自然言語処理とTextBlobの使い方に関してまだまだ勉強不足ですので、ある程度知見がたまったら別途TextBlobの使い方まとめ、みたいな形で記事を出した際に解説していきたいと思います。
実行結果
前回の問題点は無事改良されているのでしょうか................?
実行結果はこちら..................................!
the most common words
rank:1 word: intelligence count: 327 meanings: 知性
rank:2 word: artificial count: 280 meanings: 人工的な
rank:3 word: help count: 190 meanings: 助けて
rank:4 word: python count: 186 meanings: python
rank:5 word: error count: 184 meanings: エラー
rank:6 word: target count: 168 meanings: 目標
rank:7 word: new count: 134 meanings: 新着
rank:8 word: learning count: 129 meanings: 学習する
rank:9 word: machine count: 125 meanings: 機械
rank:10 word: have count: 120 meanings: 持ってる
the most uncommon words
rank:1 word: donate count: 1 meanings: 寄付
rank:2 word: math count: 1 meanings: 数学
rank:3 word: inspect count: 1 meanings: 調べる
rank:4 word: ignore count: 1 meanings: 無視する
rank:5 word: processor count: 1 meanings: プロセッサー
rank:6 word: queue count: 1 meanings: キュー
rank:7 word: depend count: 1 meanings: 依存する
rank:8 word: pretend count: 1 meanings: ふり
rank:9 word: decrease count: 1 meanings: 減少
rank:10 word: allocator count: 1 meanings: アロケータ
おおおおおおおおっ!
結論
まずはもう一度仮説に振り返ってみたいと思います。

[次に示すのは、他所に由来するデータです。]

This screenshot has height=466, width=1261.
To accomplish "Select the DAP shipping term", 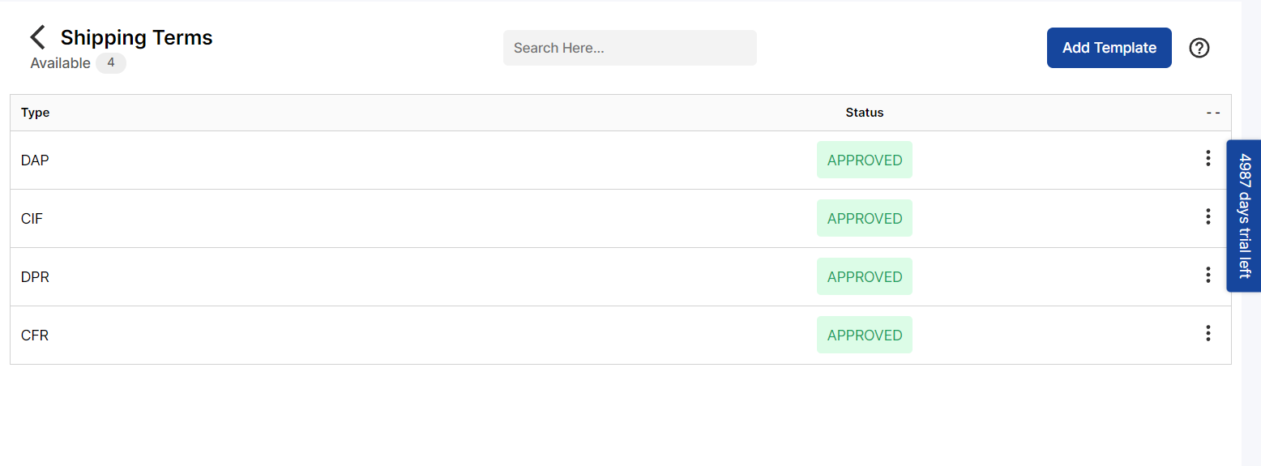I will click(x=35, y=160).
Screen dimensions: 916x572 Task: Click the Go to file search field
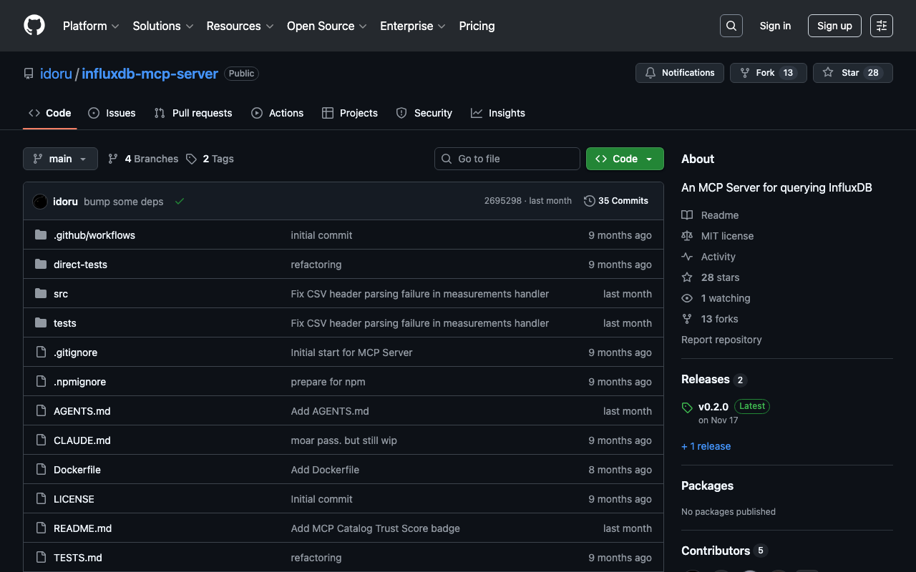[507, 159]
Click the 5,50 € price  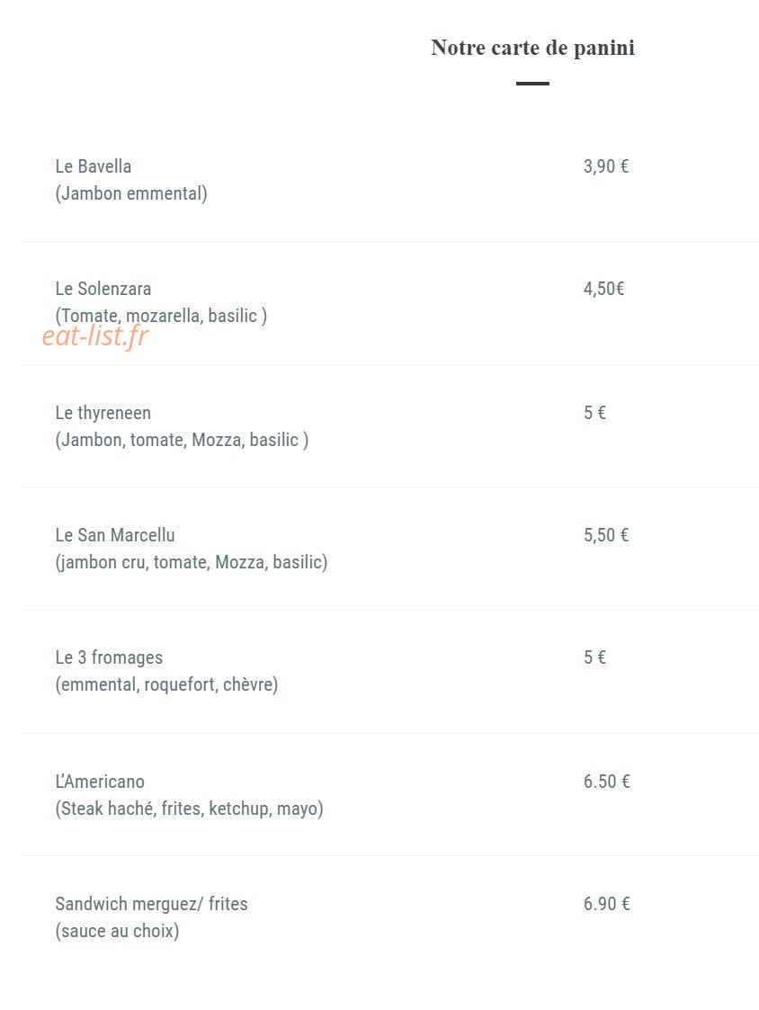tap(605, 535)
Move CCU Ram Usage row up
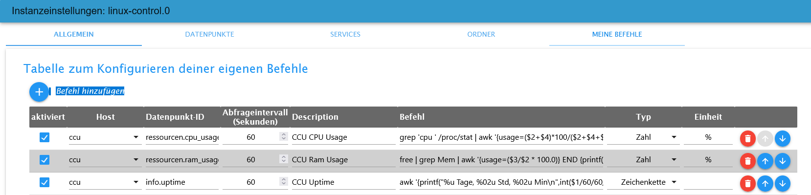 point(765,161)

今回のシリーズでの仮説は
Pythonで自動的に作成すれば、
もう英単語帳購入の必要はないんじゃないか?
というものでした。 こちらの仮説に対しての結論としては、英単語帳は購入しなくても、プログラムで作れる!
といえそうです!!!※2【重要】市販のような英単語帳を作るには
実行結果をみていただければわかりますが、今回抽出できた単語だけでもかなり有用なことが分かります。ただ、**市販の単語帳**と同等のものを作るにはインターフェースと3つの追加情報が必要になってきます。
インターフェース
市販の単語帳には、本、もしくはアプリといった問題形式で覚えたり、内容の確認をしやすくするためのインターフェースを備えています。

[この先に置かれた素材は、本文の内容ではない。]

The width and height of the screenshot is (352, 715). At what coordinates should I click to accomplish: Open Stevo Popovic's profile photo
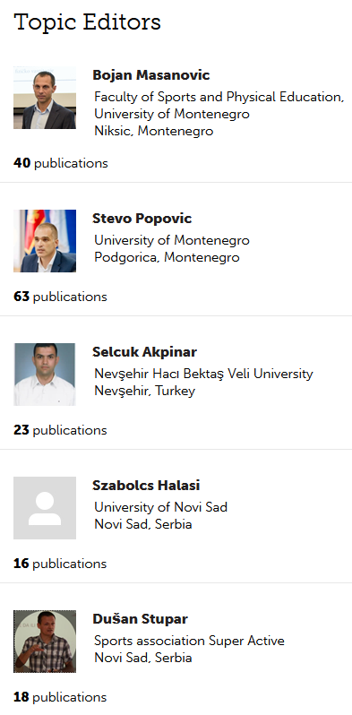[45, 241]
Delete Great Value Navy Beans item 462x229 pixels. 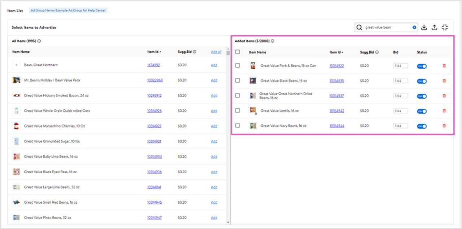coord(444,126)
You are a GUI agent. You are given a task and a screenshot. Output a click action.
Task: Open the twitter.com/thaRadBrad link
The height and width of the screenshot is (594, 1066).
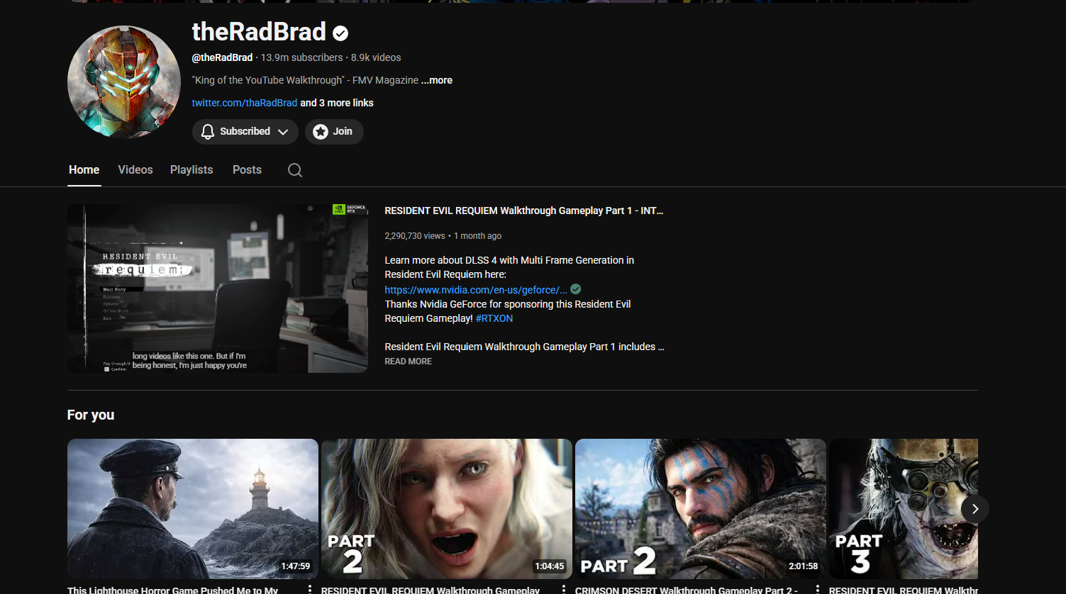pyautogui.click(x=244, y=103)
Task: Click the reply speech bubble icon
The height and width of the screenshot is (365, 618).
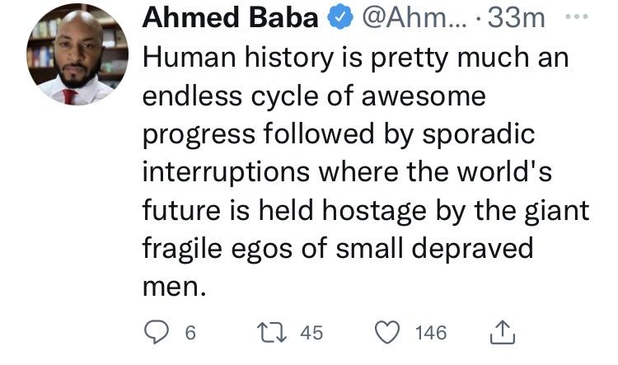Action: [x=157, y=333]
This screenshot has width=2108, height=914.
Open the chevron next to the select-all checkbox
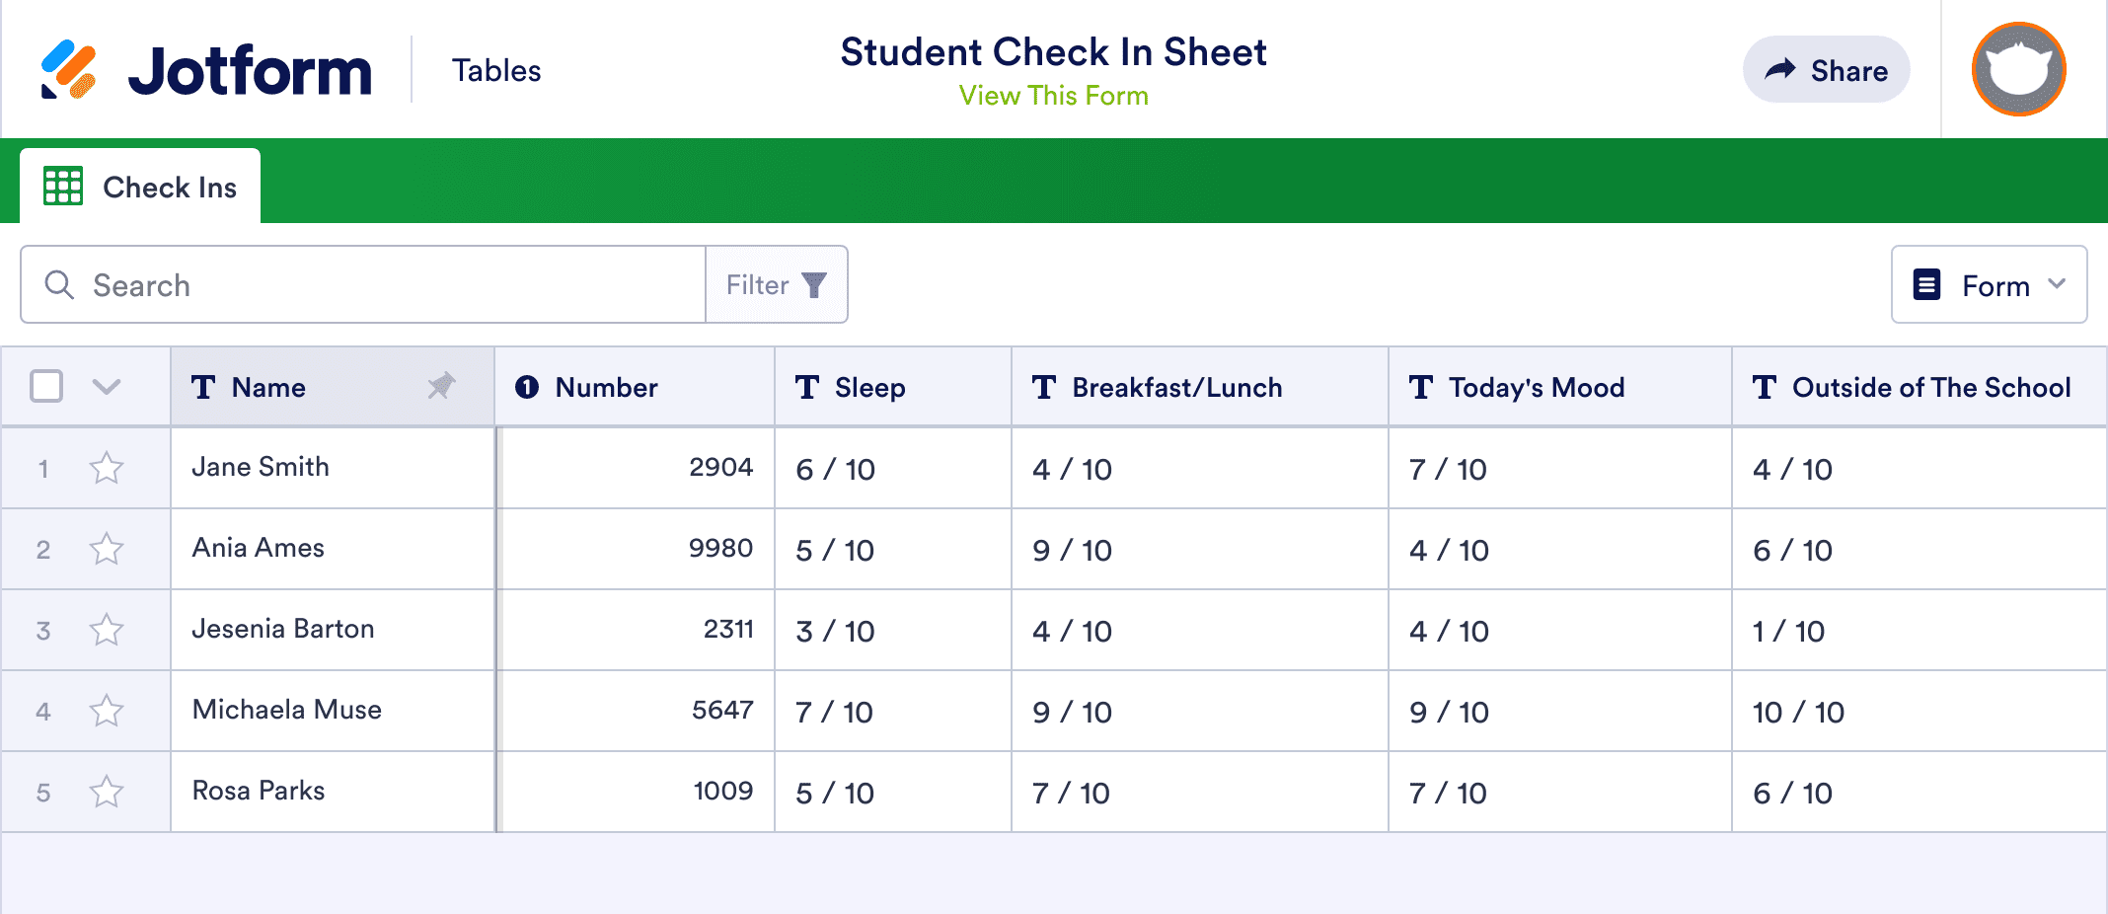107,387
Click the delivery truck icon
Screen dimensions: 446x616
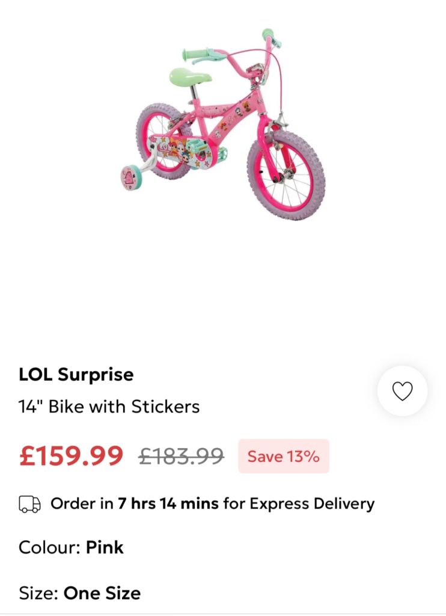(x=30, y=504)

今回のように自作英単語データを学習に使用したいという方には、私のブログでも紹介していますAnkiアプリが超おすすめです!!素のAtom使ってる人がIDEを使いこなした時ぐらい感動します!
先日Twitterでたまたま見かけたのですが、連続起業家で有名な家入一真さんもAnkiを使用しているようです。
会食が無い分、毎晩ずっとNGSL3000語、NAWL1000語、英単語を暗記しまくってる。AnkiとQuizlet便利すぎ
— 家入 一真@クラファンのCAMPFIRE (@hbkr) April 9, 2020
PC版は無料でインストールできるので、PCだけであれば完全無料で英単語学習ができそうです。※3
【英語学習に必須】Ankiアプリとは?
3つの情報
市販の英単語帳には通常、下記の3つの情報がほぼ確実に含まれています。
- 単語の翻訳詳細(品詞、他の意味)
- 例文
- 例文の翻訳
1.単語の翻訳詳細(品詞、他の意味)や2.例文に関してはTextBlobの機能を使えばうまく引っ張ってくることができるのですが、例文の翻訳が問題となってきます。

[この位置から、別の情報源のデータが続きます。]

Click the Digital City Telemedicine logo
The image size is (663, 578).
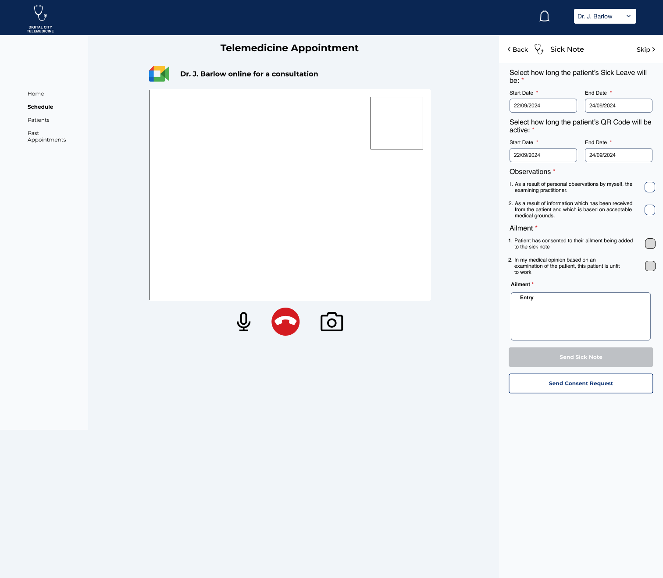40,18
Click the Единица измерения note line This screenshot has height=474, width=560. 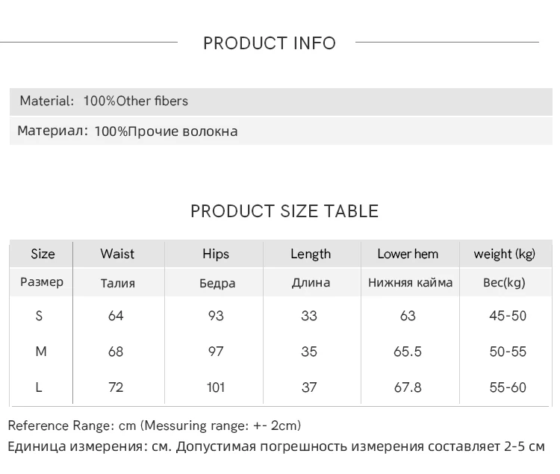[276, 447]
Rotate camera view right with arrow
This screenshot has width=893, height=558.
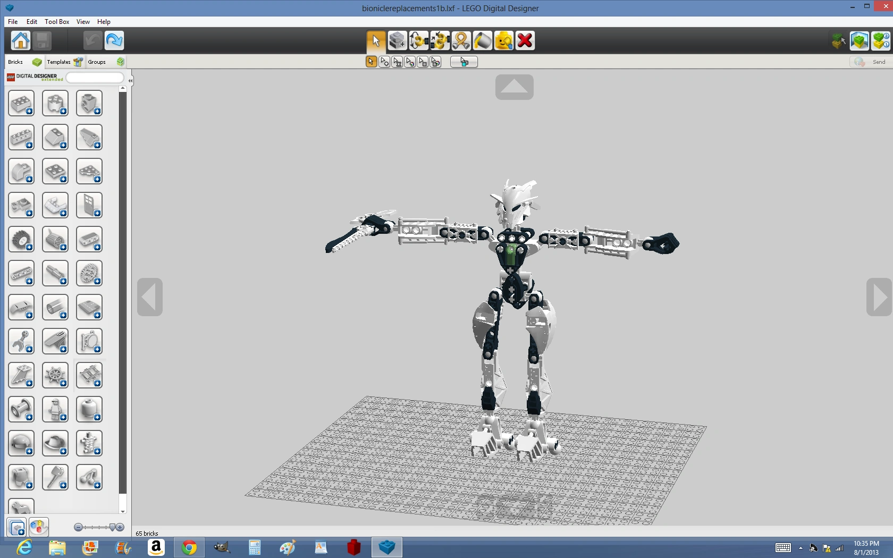tap(879, 297)
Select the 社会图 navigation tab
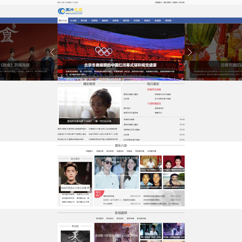Screen dimensions: 242x242 [73, 20]

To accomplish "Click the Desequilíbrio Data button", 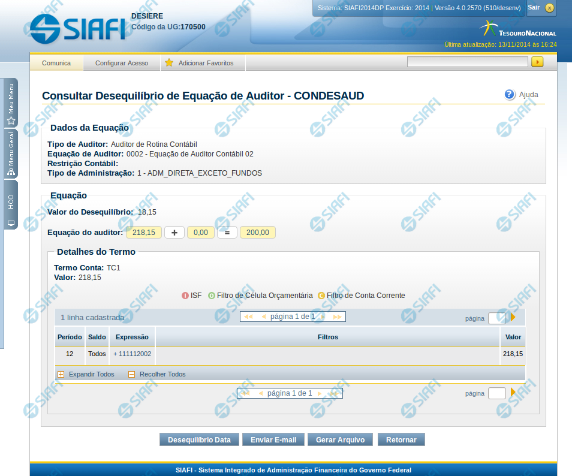I will (x=199, y=439).
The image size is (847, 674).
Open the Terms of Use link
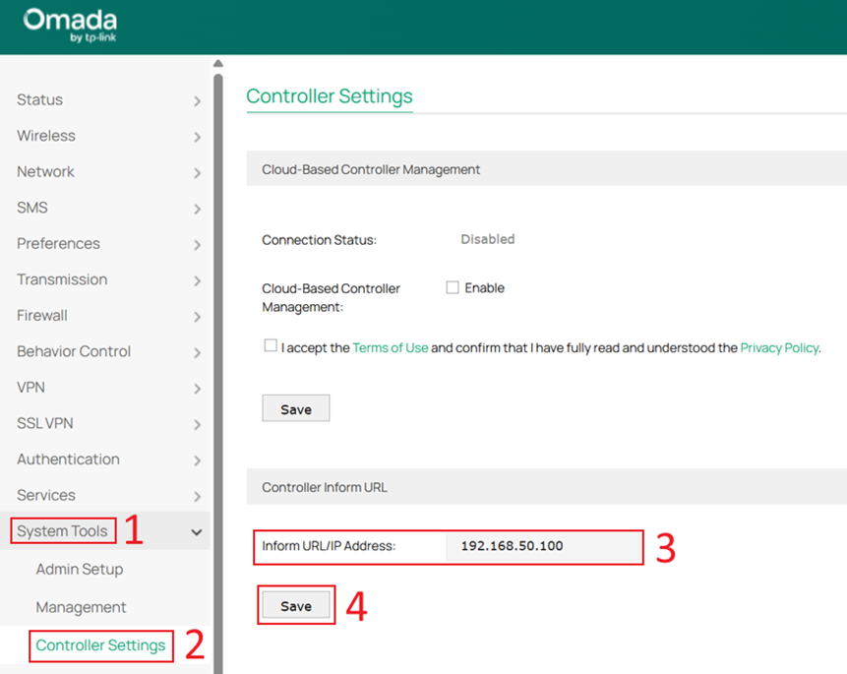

こちらの記事でも紹介しましたが、Google翻訳を使用して文章を翻訳するとコンテクストの問題やそもそもの翻訳が違うなどの問題がでてくるので、正しい学習ができない可能性があります。
まだGoogle翻訳で消耗してるの?
しかし
人力であれば、例文の**自然な翻訳**をしていくことはまだ可能です。もし、私のTwitterのフォロワーが1000を超えたら、今回作成したプログラムをさらに改良し例文も含めた、
エンジニア向けの最強英単語帳
のデータを配布していきたいと思います。注釈
※1 下記のサイトを見た感じだと無視して良さそうです
https://en.wikibooks.org/wiki/Scrabble/Two_Letter_Words
https://en.wiktionary.org/wiki/Category:English_one-letter_words
※2 英単語帳を英単語とその翻訳のデータセットとして定義すれば
※3 Ankiさん、広告費貰えるわけでもないのに激推ししておきましたよ!